> _Given text_
* * * * * * * * *

How to turn $100,000 into $6 Billion+ on inspectd.com - ca98am79
http://www.uglychart.com/2008/03/22/how-to-turn-100000-into-6-billion-on-inspectdcom/

======
mkn
The real questions are, "How long does this take in real time?" and, "How much
like real life is this scenario?"

The default setting has trades of 20-day duration. 18 trades take one year,
and to get to ten years takes ~183 trades. At 3.5% inflation, $141 large turns
into $100 large in ten years. What the site really needs, in addition to the
glamorous dollar amount, is an effective annual percentage rate
(Instantaneous/Cumulative/Moving average would all be nice to see) of your
investing strategy. That way, you could see the unglamorous effects of trying
to beat inflation while crawling out of the hole you just dug yourself.

For example, I picked only apparent winners that had climbing moving averages
for the last six months, climbing value for at least the last three, no major
price shocks in the last six, and I held for 20 days. After 43 months I had
$187,000. The value of this money was a little over $160,000 after discounting
for inflation (%3.5 annually, as a guess). Approximately 14% per annum after
inflation (and before taxes). This same strategy, unmonitored for time,
yielded $15,000,000 earlier. Fiddling with logarithms gives me just under 17
years to attain this value (not adjusted for inflation, and you have to defer
your taxes).

* * * * * * * * *

> _Recorded data_
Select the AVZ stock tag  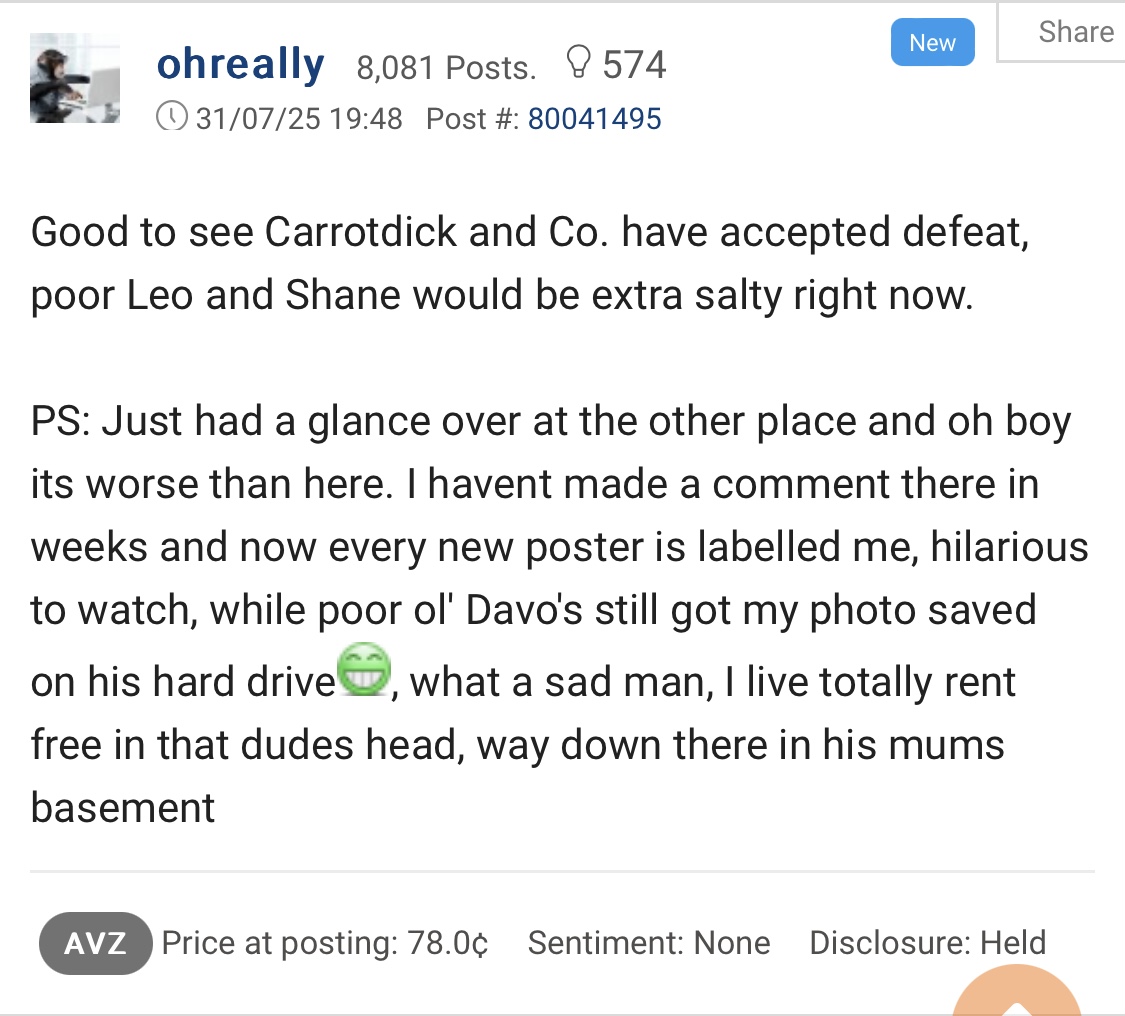point(95,943)
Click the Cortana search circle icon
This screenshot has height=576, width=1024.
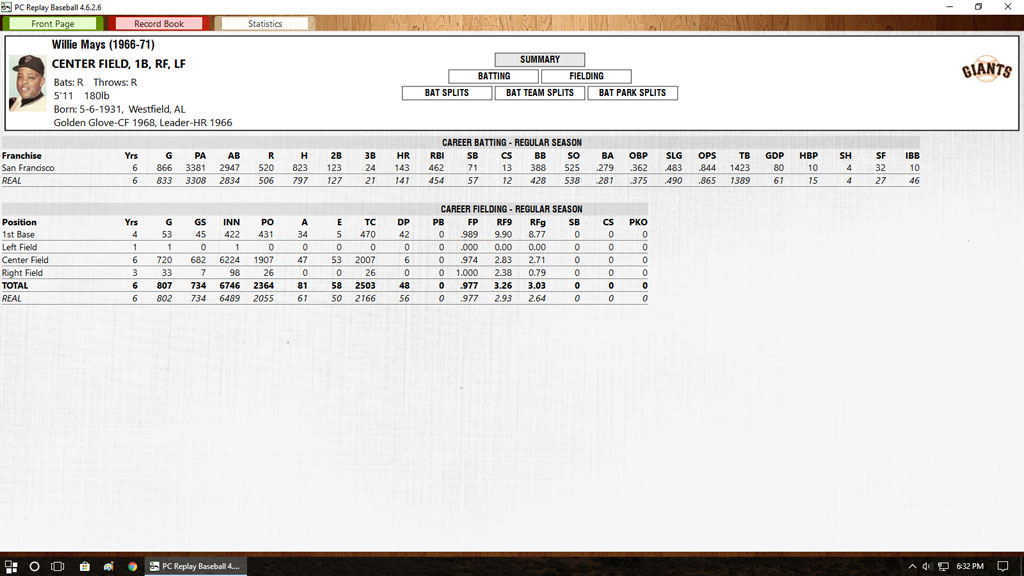pos(34,566)
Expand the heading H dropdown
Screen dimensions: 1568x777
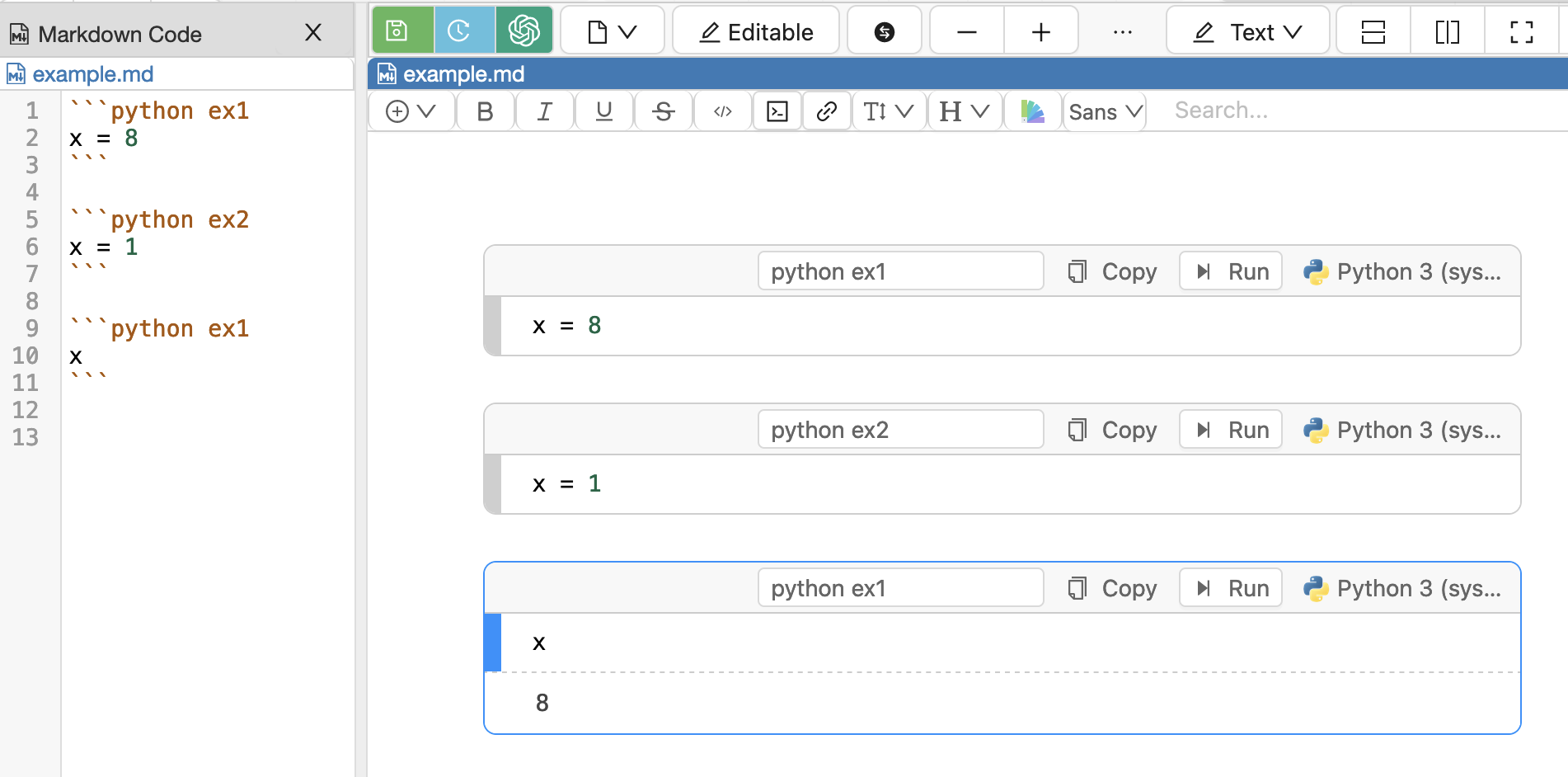[964, 111]
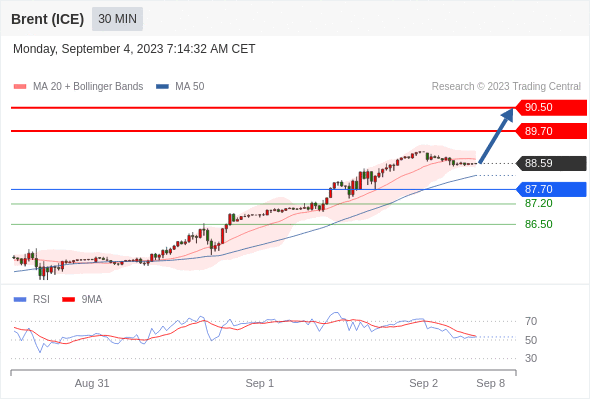Click the Research © 2023 Trading Central credit
The height and width of the screenshot is (400, 590).
(506, 87)
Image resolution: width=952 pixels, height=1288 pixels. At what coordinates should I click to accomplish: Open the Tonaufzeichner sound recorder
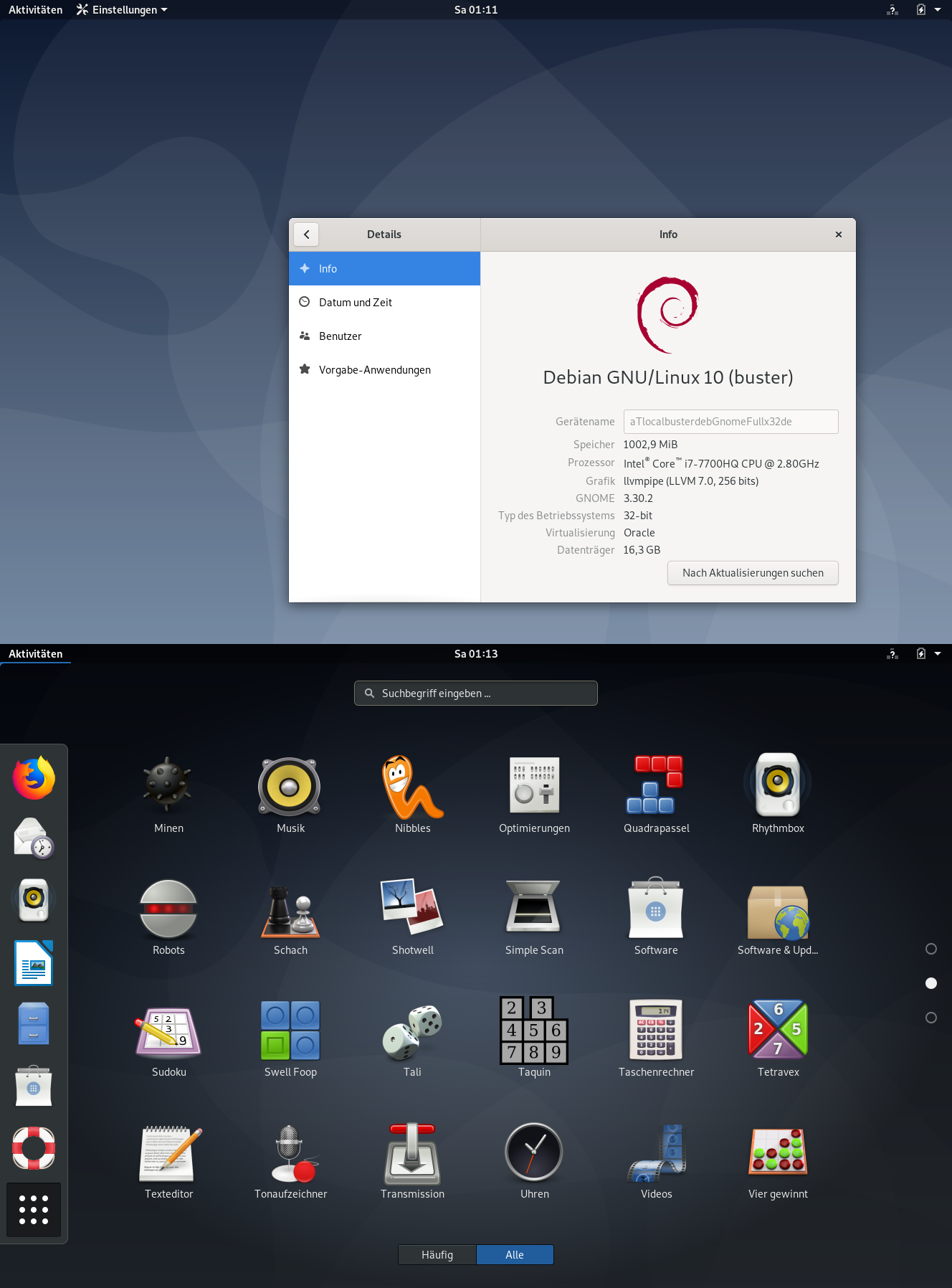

* * * * * * * * *

> _Given instruction 1_
Reproduce everything in the inspectd.com thread from "The default setting" down to "just dug yourself.".
> _Given instruction 2_
Carry on the inspectd.com thread from the point where it stops.

> _Task answer 1_
The default setting has trades of 20-day duration. 18 trades take one year,
and to get to ten years takes ~183 trades. At 3.5% inflation, $141 large turns
into $100 large in ten years. What the site really needs, in addition to the
glamorous dollar amount, is an effective annual percentage rate
(Instantaneous/Cumulative/Moving average would all be nice to see) of your
investing strategy. That way, you could see the unglamorous effects of trying
to beat inflation while crawling out of the hole you just dug yourself.

> _Task answer 2_
If it really is this easy, we should all be eating Ramen and working for
Microsoft for $100,000 per year. After two years, you'd have your seed money,
and could go work fast food to pay the rent while you pay attention to the
stock market once every 20 days.

Am I the only one to whom this sounds a little odd? Could this just be that
the data are taken "at random" from a bull market? Is it just that you can't
find the proper 17 years in which to do this? Are all my wins coming from the
bull markets? That is, am I (by choosing stocks that look great) actually
choosing stocks from a bull market? Wouldn't this imply something about the
feasibility of actually earning a living this way?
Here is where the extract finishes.